CONCLUSIONS AND FUTURE DIRECTIONS
Accompanying the rapid growth of online water data networks is an interoperability need: the quicker and larger such networks grow, the greater is the need to have them function in unison. All comprehensive solutions to this interoperability problem must align data at five levels, system, syntax, structure, semantics, and pragmatics, regardless of the adoption of any particular interoperability architecture. The GIN and NGWMN data networks exemplify how conformance to international standards and SDI architectures, local agreements about their implementation, and the development of shared vocabularies, can make large groundwater data networks interoperable at each level. An outstanding challenge remains at the semantic level, where very few re-usable vocabularies have been established both within and between respective data networks, as well as in the international community overall. Another significant challenge involves architectural expansion, to complement the existing SDI architecture with LOD approaches. A specific concern with LOD in the context of water data interoperability is the granularity problem: which resolution of data should be exposed as a web-indexed entity? For example, should each of the millions of sensors be exposed, or each of the billions of readings taken by those sensors? Another concern is the connectivity and scalability of data: how best to make linkages between data sources without centralizing the data into a common material (vs virtual) RDF repository? This is a problem in the groundwater domain especially, because relevant information is often distributed among various databases maintained by different agencies: for example, information about a water well itself, as well as about related features such as sensors or aquifers, is rarely available from one database or agency, yet it is often essential to have the full suite of information at hand for key activities such as resource management.
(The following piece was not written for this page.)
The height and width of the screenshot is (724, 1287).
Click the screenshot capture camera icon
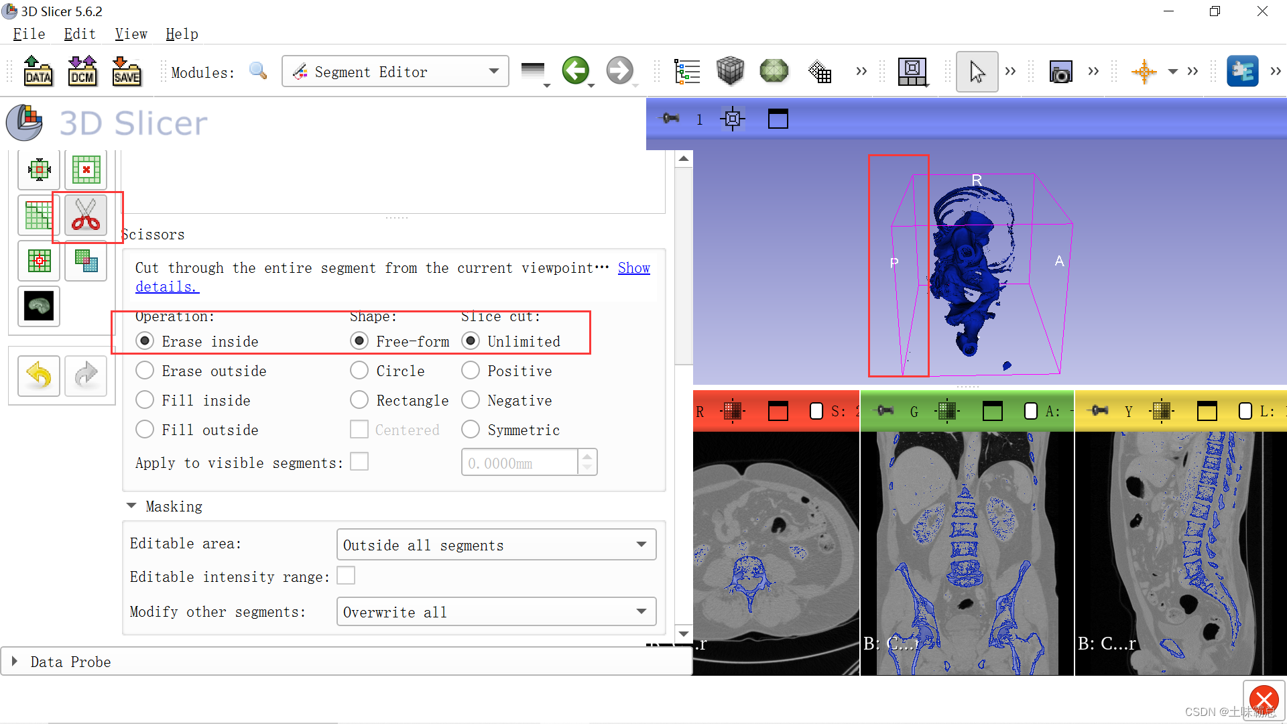1060,72
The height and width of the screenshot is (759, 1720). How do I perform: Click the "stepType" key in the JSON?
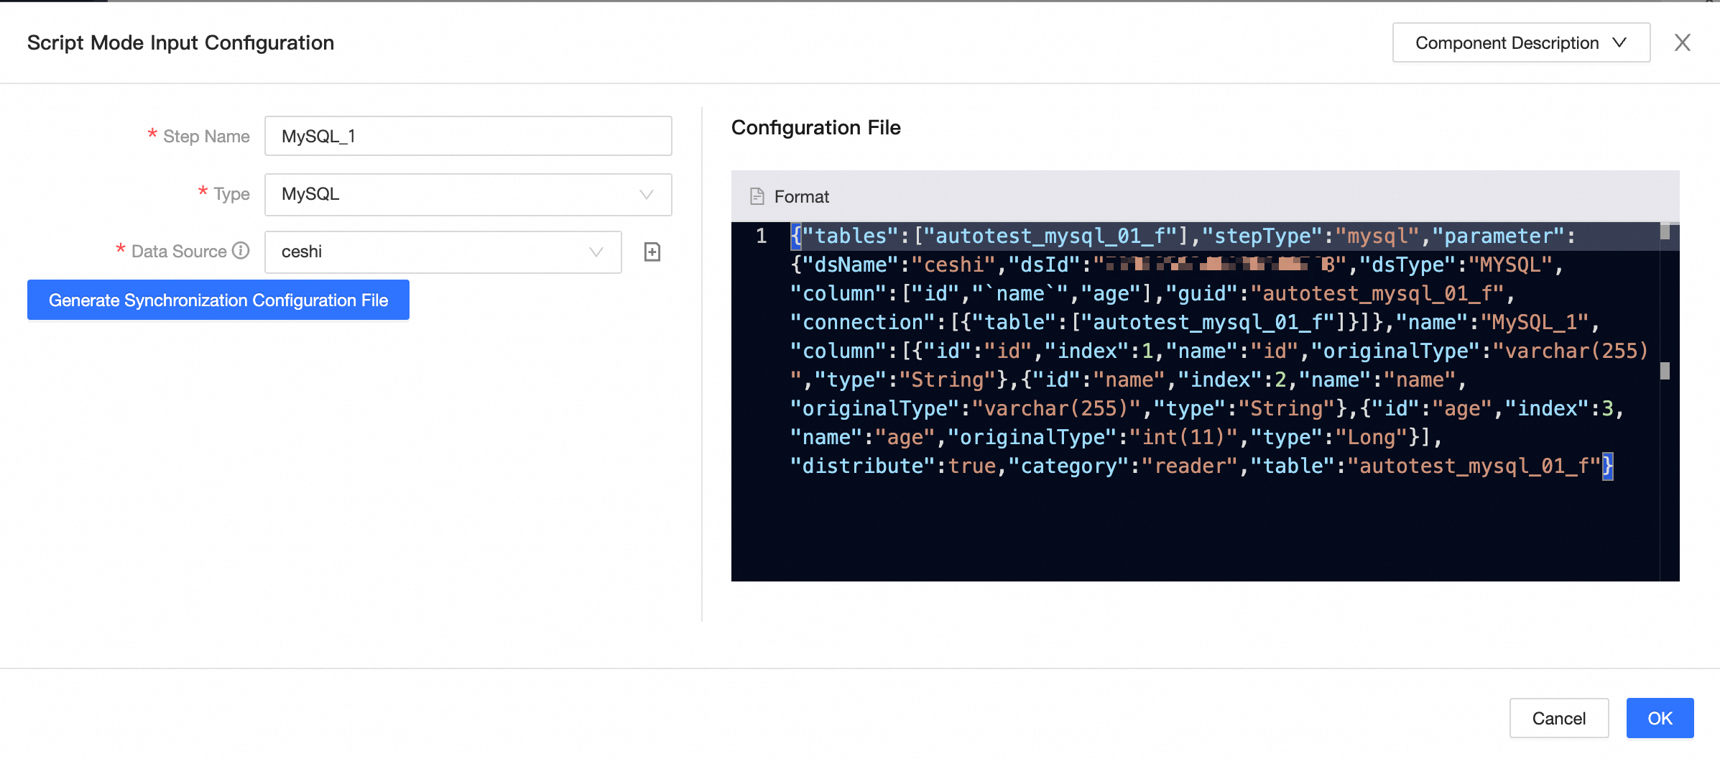pyautogui.click(x=1262, y=236)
Despite these anticipated challenges, the current state of North American groundwater interoperability represents a significant achievement: the first edition of an interoperable USA–Canada groundwater data network.
The authors gratefully thank the various individuals and agencies that contributed to GIN and NGWMN, particularly to the owners of the data illustrated herein: Alberta Environment and Sustainable Resource Development, as well as the Montana Bureau of Mines and Geology and specifically Luke Buckley. Any use of trade, firm, or product names is for descriptive purposes only and does not imply endorsement by the US Government.